CFOs and finance managers agree that budgeting is inherently difficult, primarily because it is a truly manual process. Unlike other data collection and prediction models that are software-driven, budgeting relies on real people who can provide accurate, on-the-ground specifics about market conditions, expenses, opportunities and threats. And due to the “real live person” nature of budgeting, just about every organization relies on easy-to-use tools that people across the organization – from sales to HR to operations to marketing – can use. That tool is almost always Excel.

Excel is a tried and true budgeting tool and for all its limitations - particularly around workflow - few finance teams have seriously contemplated completely ditching Excel for a new tool. Instead, smart enterprise finance teams have found the key to a faster budgeting process is workflow automation coupled with Excel rather than a tool that competes with it.
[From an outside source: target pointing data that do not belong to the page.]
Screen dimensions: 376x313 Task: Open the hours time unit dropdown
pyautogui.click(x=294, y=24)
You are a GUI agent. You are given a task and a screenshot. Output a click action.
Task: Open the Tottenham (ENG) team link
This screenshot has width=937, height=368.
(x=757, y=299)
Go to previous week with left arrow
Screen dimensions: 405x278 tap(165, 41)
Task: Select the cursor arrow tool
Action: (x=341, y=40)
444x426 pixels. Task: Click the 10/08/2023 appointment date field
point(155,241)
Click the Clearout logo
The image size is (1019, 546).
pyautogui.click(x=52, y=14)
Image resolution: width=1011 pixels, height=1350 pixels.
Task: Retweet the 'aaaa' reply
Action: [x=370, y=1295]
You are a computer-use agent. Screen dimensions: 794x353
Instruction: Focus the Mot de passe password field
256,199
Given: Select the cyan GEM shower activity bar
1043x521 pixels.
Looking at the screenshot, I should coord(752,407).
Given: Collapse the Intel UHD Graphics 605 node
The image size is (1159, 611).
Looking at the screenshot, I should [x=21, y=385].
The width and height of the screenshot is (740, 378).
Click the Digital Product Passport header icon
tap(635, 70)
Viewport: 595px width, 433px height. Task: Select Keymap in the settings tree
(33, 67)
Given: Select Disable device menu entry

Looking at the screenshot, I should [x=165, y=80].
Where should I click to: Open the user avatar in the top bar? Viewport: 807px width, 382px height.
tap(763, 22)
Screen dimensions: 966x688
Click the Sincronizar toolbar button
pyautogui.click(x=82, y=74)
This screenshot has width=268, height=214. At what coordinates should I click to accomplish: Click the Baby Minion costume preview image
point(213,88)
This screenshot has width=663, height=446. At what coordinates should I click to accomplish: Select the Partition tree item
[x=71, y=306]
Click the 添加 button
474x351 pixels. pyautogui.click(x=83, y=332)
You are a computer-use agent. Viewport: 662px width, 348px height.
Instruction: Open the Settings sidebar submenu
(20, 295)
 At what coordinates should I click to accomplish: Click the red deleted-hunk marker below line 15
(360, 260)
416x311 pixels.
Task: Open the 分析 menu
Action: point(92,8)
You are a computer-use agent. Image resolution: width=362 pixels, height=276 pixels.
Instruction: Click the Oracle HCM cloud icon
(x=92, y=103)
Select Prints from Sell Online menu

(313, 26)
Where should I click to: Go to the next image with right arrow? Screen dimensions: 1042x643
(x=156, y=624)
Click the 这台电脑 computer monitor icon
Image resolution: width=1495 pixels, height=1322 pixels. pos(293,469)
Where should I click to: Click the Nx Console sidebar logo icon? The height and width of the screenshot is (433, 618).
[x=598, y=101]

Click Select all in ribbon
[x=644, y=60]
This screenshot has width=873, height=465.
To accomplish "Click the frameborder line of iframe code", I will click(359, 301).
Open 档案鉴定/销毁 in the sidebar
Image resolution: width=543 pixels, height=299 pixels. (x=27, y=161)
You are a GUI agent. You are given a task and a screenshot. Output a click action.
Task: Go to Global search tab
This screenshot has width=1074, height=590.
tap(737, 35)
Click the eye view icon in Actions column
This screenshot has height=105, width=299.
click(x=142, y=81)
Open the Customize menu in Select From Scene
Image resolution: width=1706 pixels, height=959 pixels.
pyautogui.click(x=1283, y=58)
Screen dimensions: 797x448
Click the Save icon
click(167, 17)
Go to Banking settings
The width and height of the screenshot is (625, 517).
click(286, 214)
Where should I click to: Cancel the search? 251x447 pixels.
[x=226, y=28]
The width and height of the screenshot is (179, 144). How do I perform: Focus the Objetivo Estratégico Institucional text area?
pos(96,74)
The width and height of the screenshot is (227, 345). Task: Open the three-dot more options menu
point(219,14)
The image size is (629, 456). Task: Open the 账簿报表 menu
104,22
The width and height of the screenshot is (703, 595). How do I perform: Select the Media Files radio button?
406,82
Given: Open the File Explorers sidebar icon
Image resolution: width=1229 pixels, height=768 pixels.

That’s where the critical connection between budgeting and ERP systems comes into play. Enterprises that rely on ERP can easily improve their budgeting efficiencies through the use of smart software tools that are layered over ERP systems. Smart tools, like Insight Budgeting from InsightSoftware.com or PlanGuru, enable users to make online submissions and upload budgets directly into JD Edwards. Rather than relying on a controller to send e-mail reminders and bug managers to complete the forms, intelligent budgeting software can automatically bring managers over to their required tasks, offer reminders and even let budget managers know when they have started the process.

The workflow efficiency is truly astounding, with most organizations reporting that budgeting tools that integrate with Excel and their corporate-wide ERP systems save them days, if not weeks, off their budgeting time.

And as most finance teams will attest, there is rarely a more valuable asset than time in any business. 

Budgeting tools can manage workflow, but they can also prevent the inevitable back-and-forth in the budgeting cycle. The negotiations among directors, the headcount changes and the re-organizations that happen deep within the Excel spreadsheets and create a domino effect of changes, errors and new approvals, can all be managed with the proper budgeting tool. Armed with the proper budgeting tool, corporate finance managers can lock down the data and embed security right into the spreadsheet itself. No more discrete changes that throw off everything, and managers are required to approve or reject changes, ensuring version control across the board.

InsightSoftware.com worked with URS Flint, a North American fully integrated upstream and midstream construction and production service provider. The company’s director of corporate accounting was all too familiar with the spreadsheet madness typical of corporate budgeting.

“We used to have each division in our company create their budgets within separate Excel spreadsheets and the information would be manually entered into the JD Edwards, a very labor intensive process. Being able to have the data immediately uploaded into JD Edwards has saved us immeasurable time and reporting is much easier.” 

For some companies, like URS Flint, budgeting tools have shaved weeks off the process, and for others, intelligent software has enabled them to move to a monthly budgeting process that is better aligned with how they operate and becomes a standard task, rather than an annual headache.

There is no question that budgeting is a necessary evil in any corporation. There will always be an inherent element of human error and best guesses that comes with any type of prediction. However, for the best business intelligence that can truly help a company make smart business decisions, and help transform a finance team from bean-counters into strategic partners in the business, moving to a more efficient and streamlined budgeting process can make a significant difference.

Real-time, accurate and efficient budgeting is a cornerstone of any successful financial business intelligence.